Shadow Minister for Environment and Water Tony Burke just can’t let go of his 450 gigalitre eleventh hour promise to South Australia. It might have clinched the deal so far as getting SA on board with the plan in 2012, but to keep flogging it while disregarding the social and environmental damage is counterproductive.
Let the 450GL gather dust while the immediate delivery, environment and economic issues are sorted. Given the fish kills, bank erosion, farm flooding and job losses already happening, there just isn’t room right now for more water to be flushing downstream.
Communities are hurting. The environment is too. Repairing the Murray-Darling Basin is not going to happen from hitting some arbitrary water-flow target.
The system doesn’t have huge swathes of reed beds, swamps and marshes that once pulled the energy from high flows and kept the water oxygenated as it went. We need sensible targets that recognise the river has changed and that healthy communities also have a role to play in healthy rivers.
The high flows, whether from environmental releases or natural events, have been damaging river banks, riparian and farming areas.

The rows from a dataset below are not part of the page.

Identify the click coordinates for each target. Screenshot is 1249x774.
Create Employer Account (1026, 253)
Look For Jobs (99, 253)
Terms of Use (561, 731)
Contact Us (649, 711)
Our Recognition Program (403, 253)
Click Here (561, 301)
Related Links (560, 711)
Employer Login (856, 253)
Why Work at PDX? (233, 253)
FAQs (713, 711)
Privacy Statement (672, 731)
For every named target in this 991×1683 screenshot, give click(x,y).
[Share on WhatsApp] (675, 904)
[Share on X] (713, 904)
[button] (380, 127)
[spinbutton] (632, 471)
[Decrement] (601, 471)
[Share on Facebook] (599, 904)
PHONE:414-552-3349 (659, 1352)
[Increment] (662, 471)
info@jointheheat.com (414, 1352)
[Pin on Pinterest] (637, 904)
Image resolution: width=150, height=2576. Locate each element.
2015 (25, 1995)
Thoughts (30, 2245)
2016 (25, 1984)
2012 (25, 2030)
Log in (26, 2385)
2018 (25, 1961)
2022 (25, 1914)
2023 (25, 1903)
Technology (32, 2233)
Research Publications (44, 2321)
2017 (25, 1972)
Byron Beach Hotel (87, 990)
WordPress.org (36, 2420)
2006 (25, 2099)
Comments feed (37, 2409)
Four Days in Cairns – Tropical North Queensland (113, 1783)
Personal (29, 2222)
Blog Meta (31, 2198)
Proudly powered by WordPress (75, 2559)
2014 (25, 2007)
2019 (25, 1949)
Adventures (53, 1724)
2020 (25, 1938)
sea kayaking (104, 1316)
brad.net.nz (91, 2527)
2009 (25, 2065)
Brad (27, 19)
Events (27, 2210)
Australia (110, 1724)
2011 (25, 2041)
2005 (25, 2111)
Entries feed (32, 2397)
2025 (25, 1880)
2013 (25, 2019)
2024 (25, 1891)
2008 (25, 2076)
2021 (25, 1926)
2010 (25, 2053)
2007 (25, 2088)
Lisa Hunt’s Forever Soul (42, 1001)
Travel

Fish kills, trees toppling into rivers and expanding river bank erosion, not to mention regular flooding of otherwise productive farm land and infrastructure, demonstrate a gap between the ideals and reality of chasing that elusive water target versus working on actual river health initiatives.
Socioeconomic and river health issues continue to take a back seat in Labor’s, and South Australia’s agendas.
Given the findings of the Northern Basin Review, which have been clear on the high potential for economic damage, surely it’s a good time to ease off the pressure for the extra 450GL.
With submissions due in tomorrow for the Northern Basin Review and submissions due on March 31 for the House of Representatives investigation into agriculture and water resources, communities in the Murray-Darling Basin should be seizing the opportunity to highlight that river and community health hasn’t reached a point yet where an extra 450GL can be sustainably flushed downstream.
Mr Burke needs to take a good look at the bigger goal here. Non-flow measures must play a bigger part and until that happens there isn’t room for SA’s 450GL.